The first Jew known to have settled in Hagerstown was Levy Andrew Levy, a conveyancer who resided in this town with his wife and children from 1785 until shortly before 1800.

A native of Oxford, England, Levy Andrew Levy had a colorful past as an Indian trader in the 1760's and 1770's. He was a nephew, and the main business associate, of Joseph Simon, the founder and leader of the small Jewish community of colonial Lancaster, Pa. While most Pennsylvania Jewish fur traders were actually outfitters, Levy was a field man who dealt with the Indians face to face. It was an adventurous life, and not for the meek. When the Indian war of 1763 broke out, Levy, who at that time had established himself at Fort Pitt, was taken captive by Wyandot Indians near Fort Detroit but was lucky enough to eventually escape.

In 1765, Levy Andrew Levy purchased 266 acres of land in the area of present-day Wilkinsburg, a suburb of Pittsburgh, consequentially named "Jewstown" in its early days.
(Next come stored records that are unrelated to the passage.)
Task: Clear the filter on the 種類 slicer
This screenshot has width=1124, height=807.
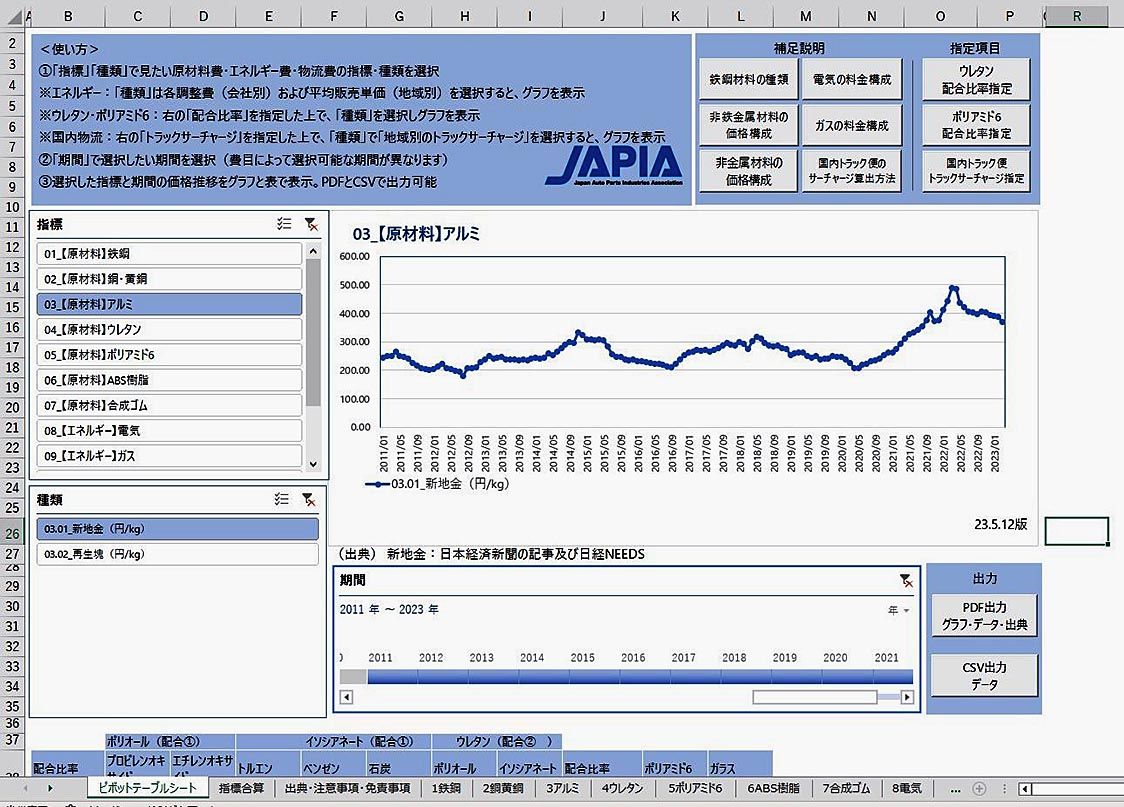Action: [311, 499]
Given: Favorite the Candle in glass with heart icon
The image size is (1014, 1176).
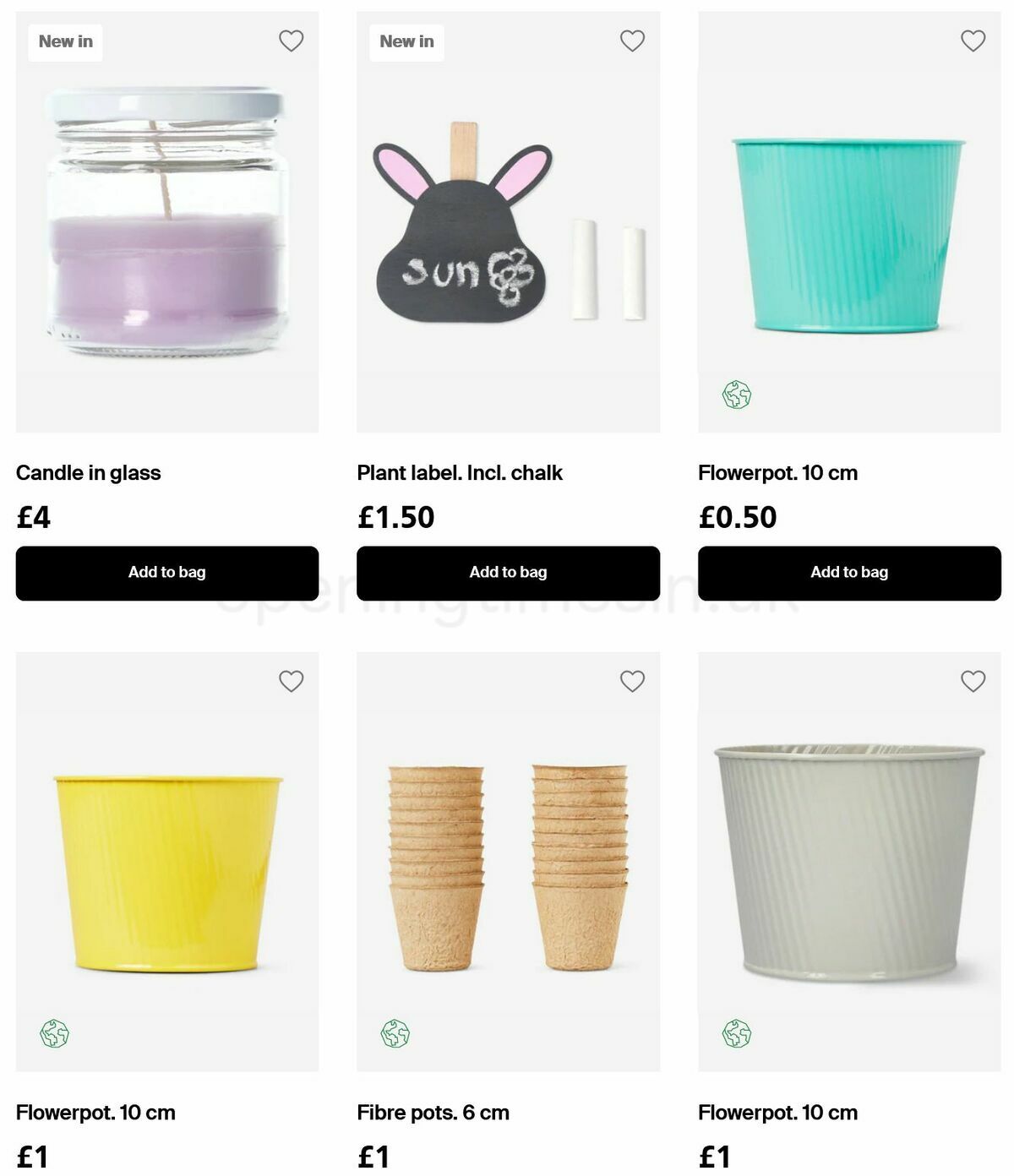Looking at the screenshot, I should 291,41.
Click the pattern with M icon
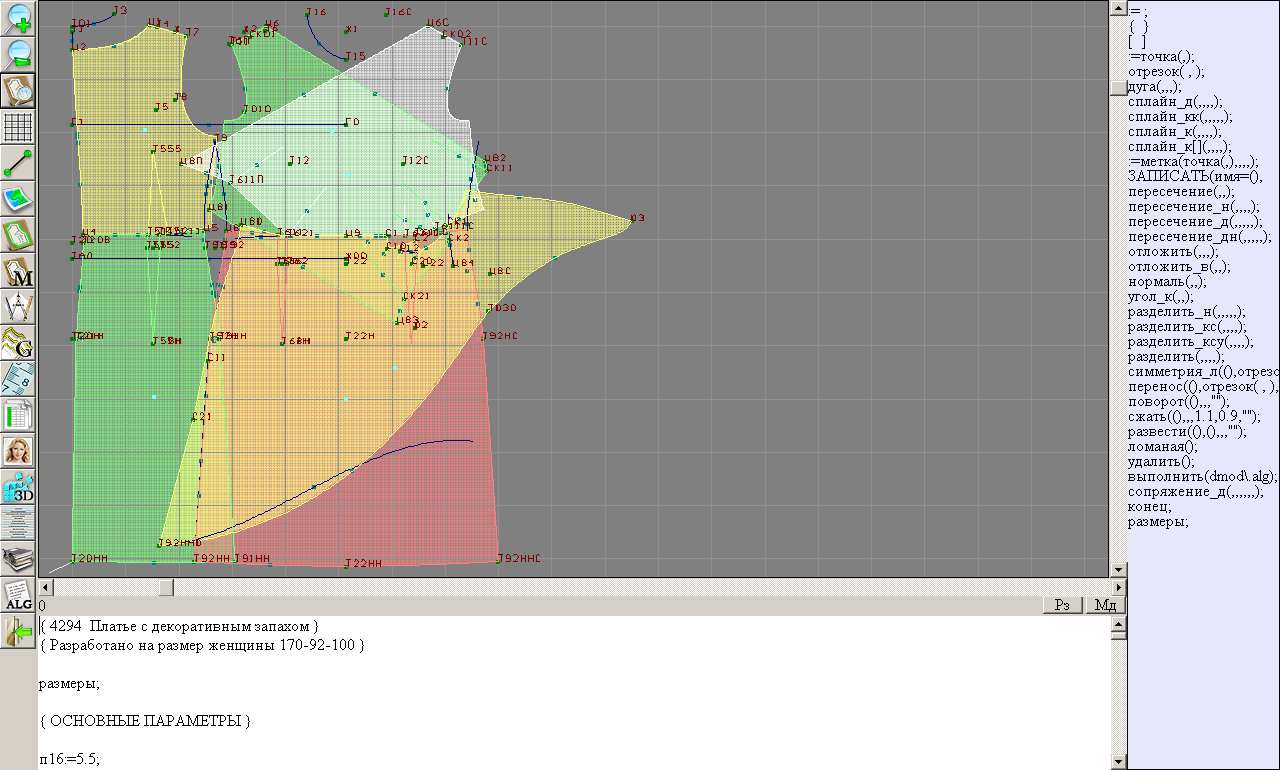Image resolution: width=1280 pixels, height=770 pixels. point(19,272)
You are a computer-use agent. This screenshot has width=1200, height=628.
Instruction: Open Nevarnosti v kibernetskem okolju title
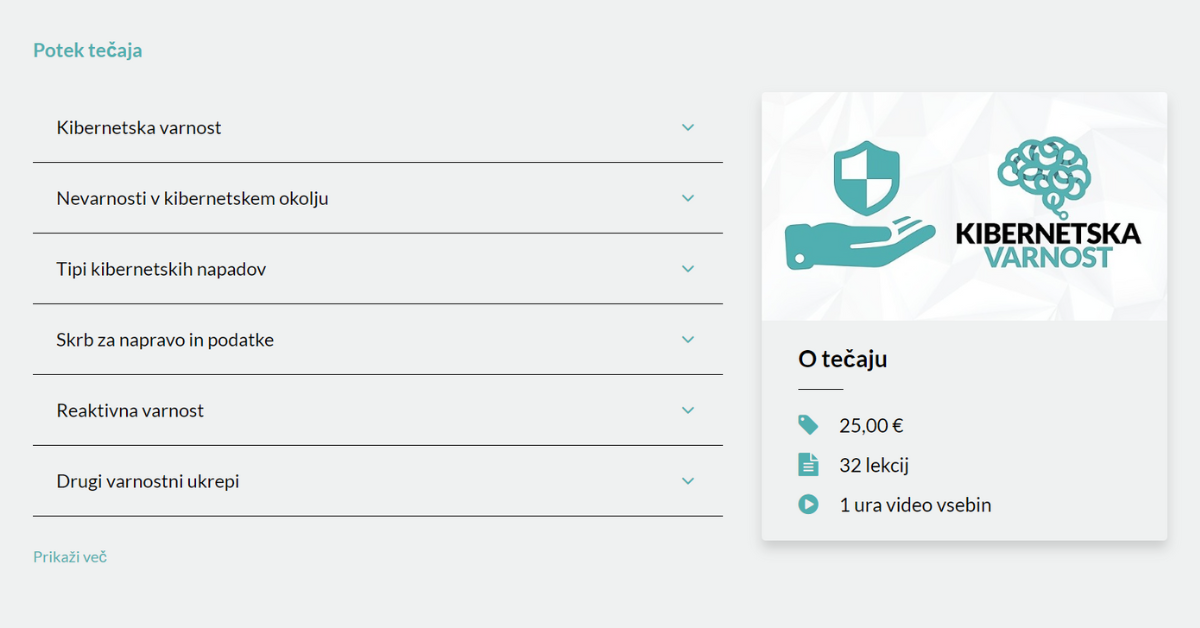tap(192, 198)
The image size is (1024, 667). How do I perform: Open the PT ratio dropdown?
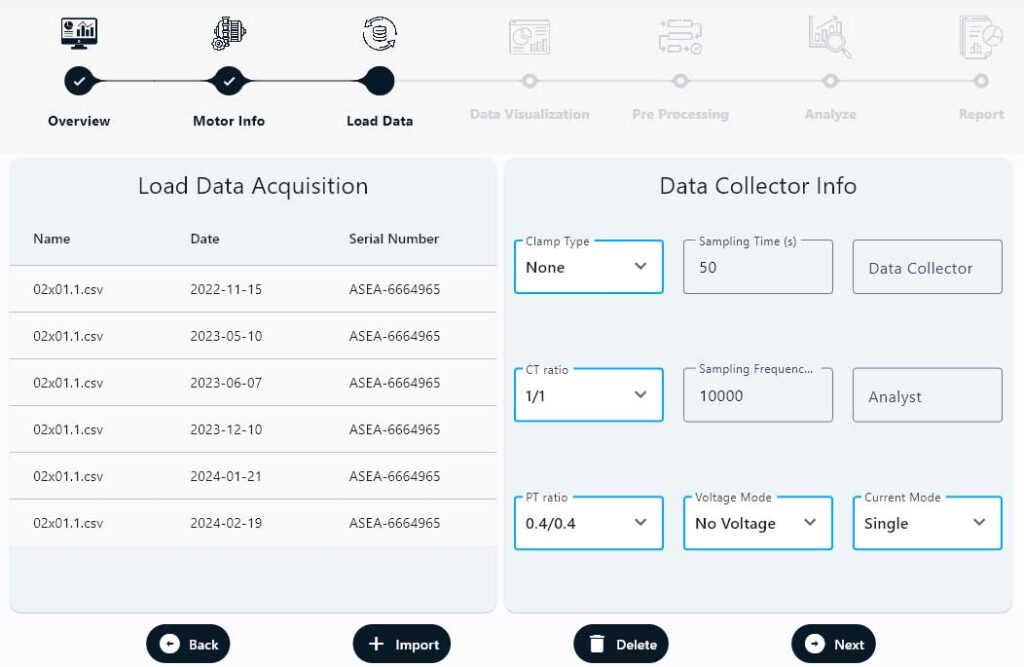tap(588, 523)
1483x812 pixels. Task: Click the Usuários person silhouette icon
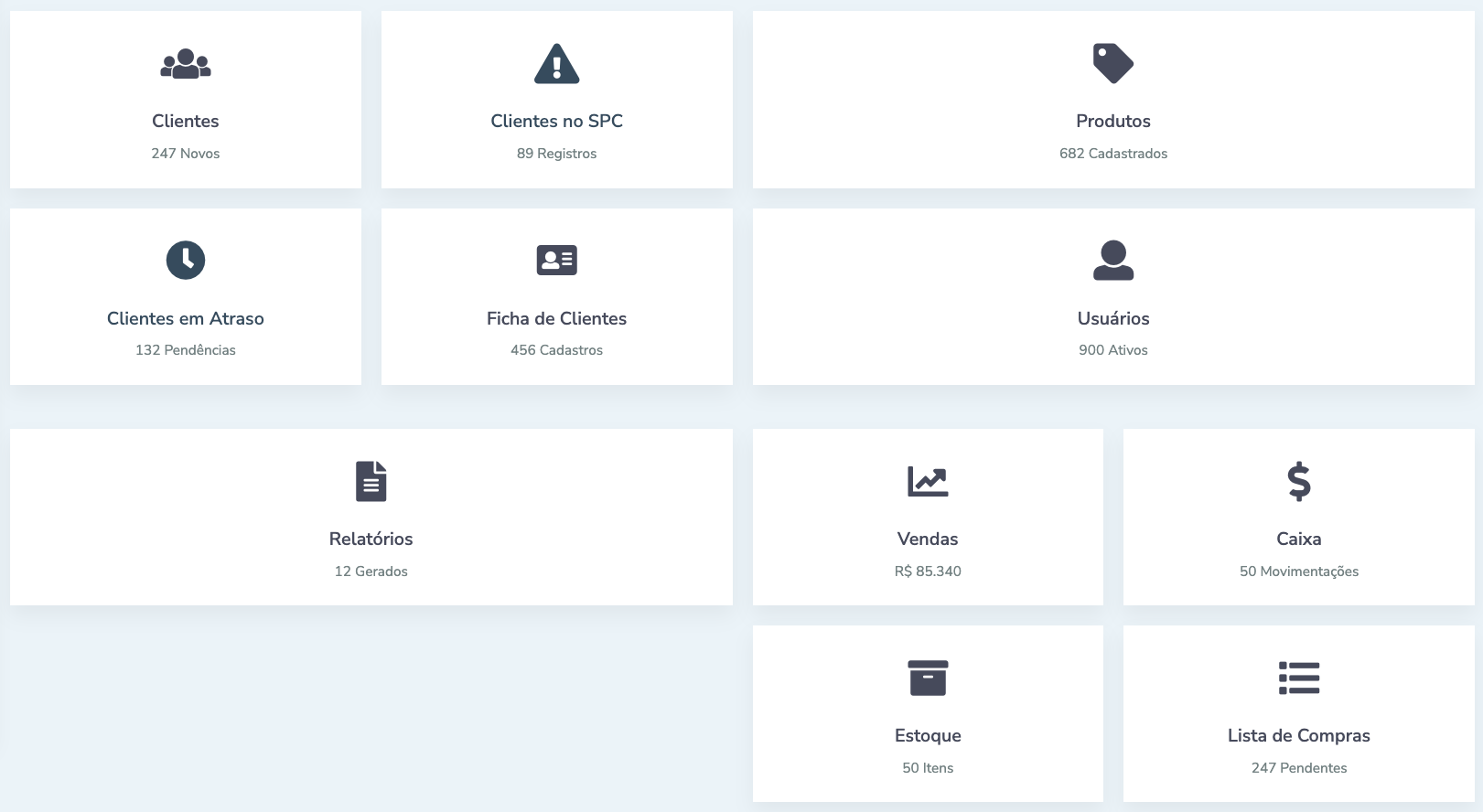(x=1112, y=261)
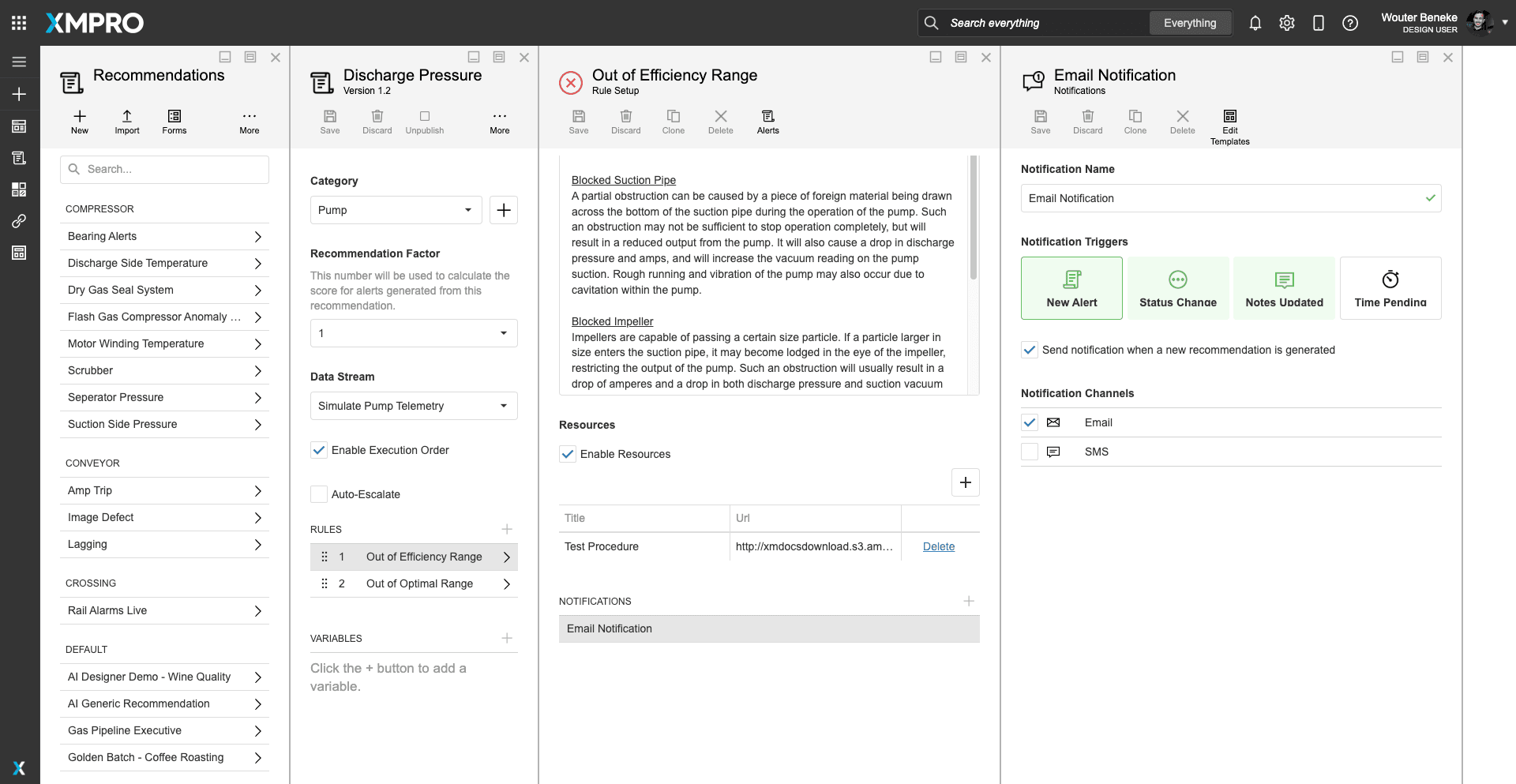Image resolution: width=1516 pixels, height=784 pixels.
Task: Check the SMS notification channel
Action: coord(1029,452)
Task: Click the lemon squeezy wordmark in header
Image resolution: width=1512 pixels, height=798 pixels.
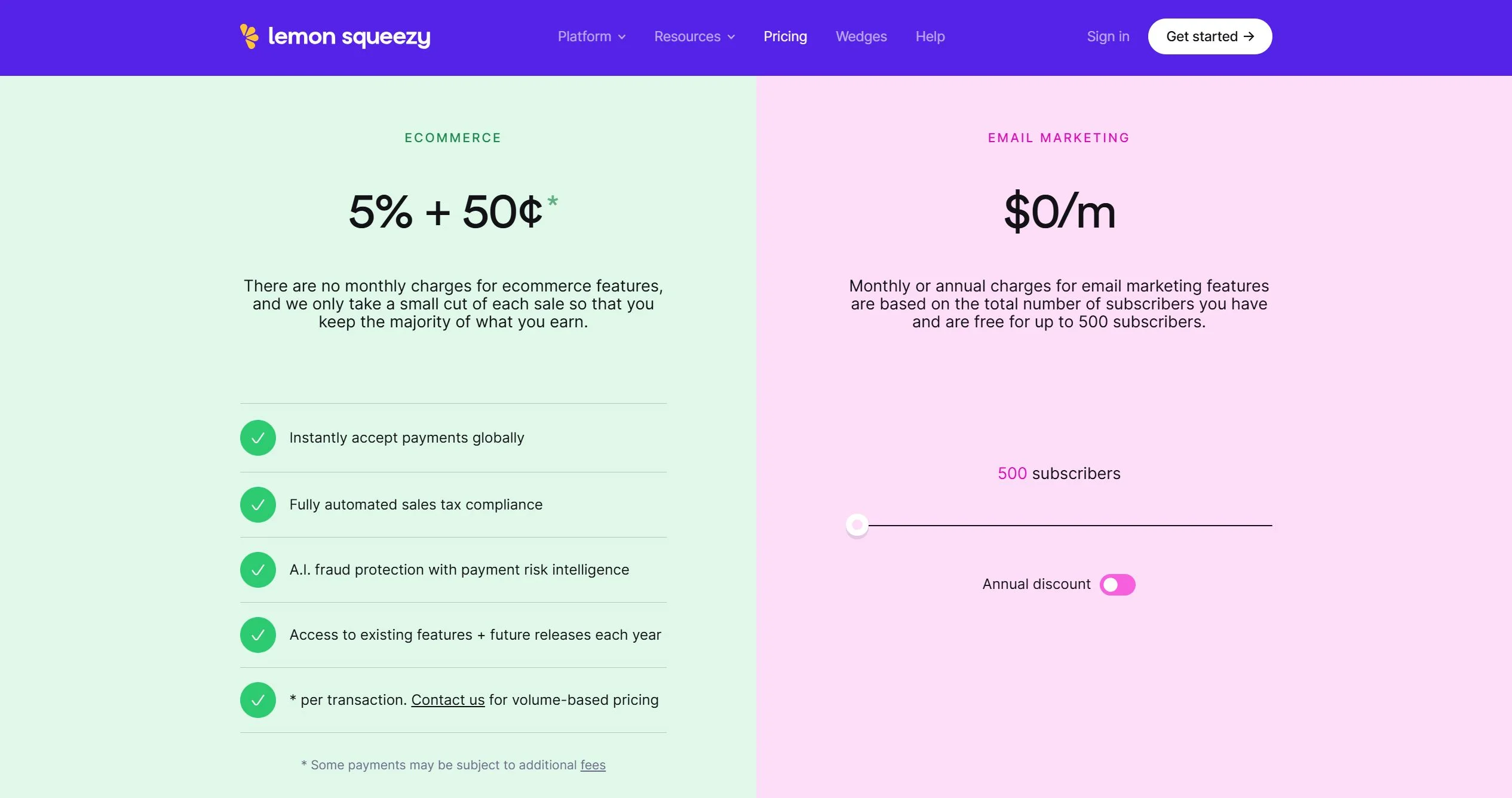Action: pyautogui.click(x=349, y=36)
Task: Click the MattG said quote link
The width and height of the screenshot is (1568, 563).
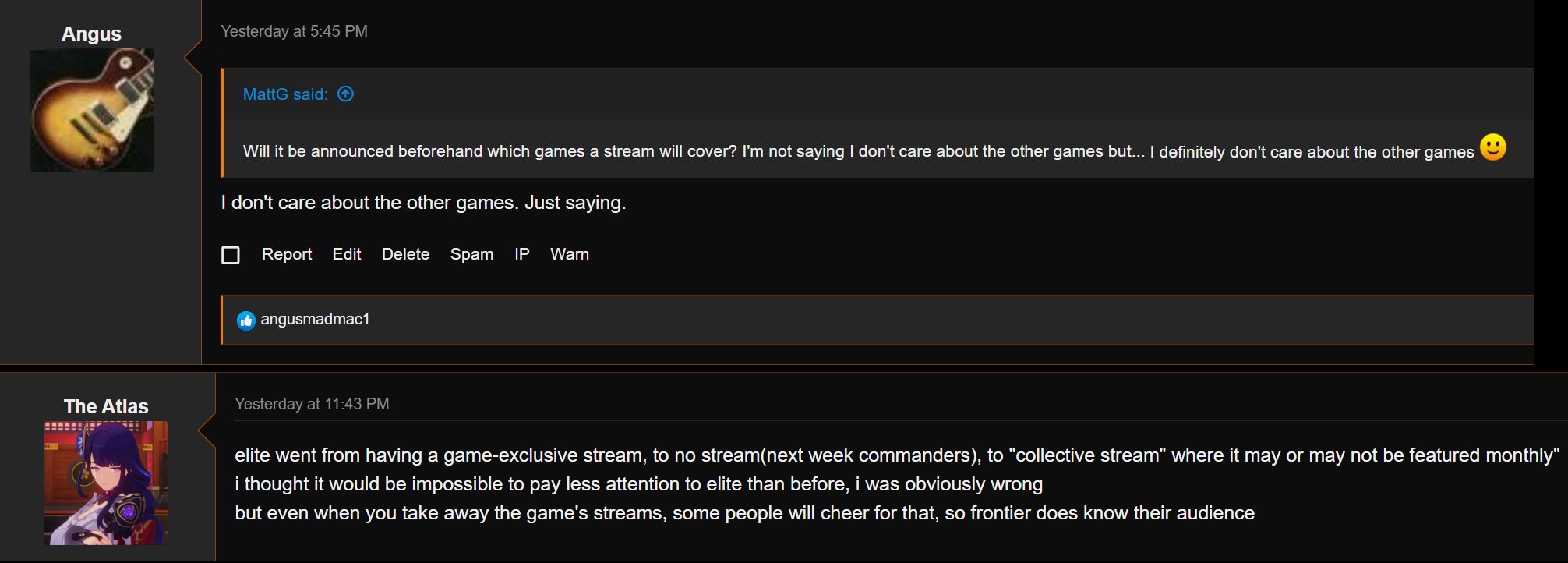Action: point(285,94)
In 1773 he was among a group of twenty-two land speculators from Pennsylvania, calling themselves the "Illinois Land Company", who bargained with ten chiefs of the Kaskaskia, Cahokia and Peoria Indians for large tracts of land south of the Illinois.

Levy Andrew Levy died in Baltimore in 1829, at the age of 95.
 
Of his five sons, Simon Magruder Levy had distinguished himself during the Ohio Indian Wars at the Maumee Rapids in 1794. In October 1802 he graduated from West Point Academy - one of only two membes of the academy's first class. Due to failing health, he was forced to retire from military service in 1805. He died in 1807 in Georgia, where he had spent his last years with the Creek Indians.
 


The end of Pontiac's War: Henry Bouquet, commander of Fort Pitt, demanding the release of all white captives. Levy Andrew Levy had escaped on his own.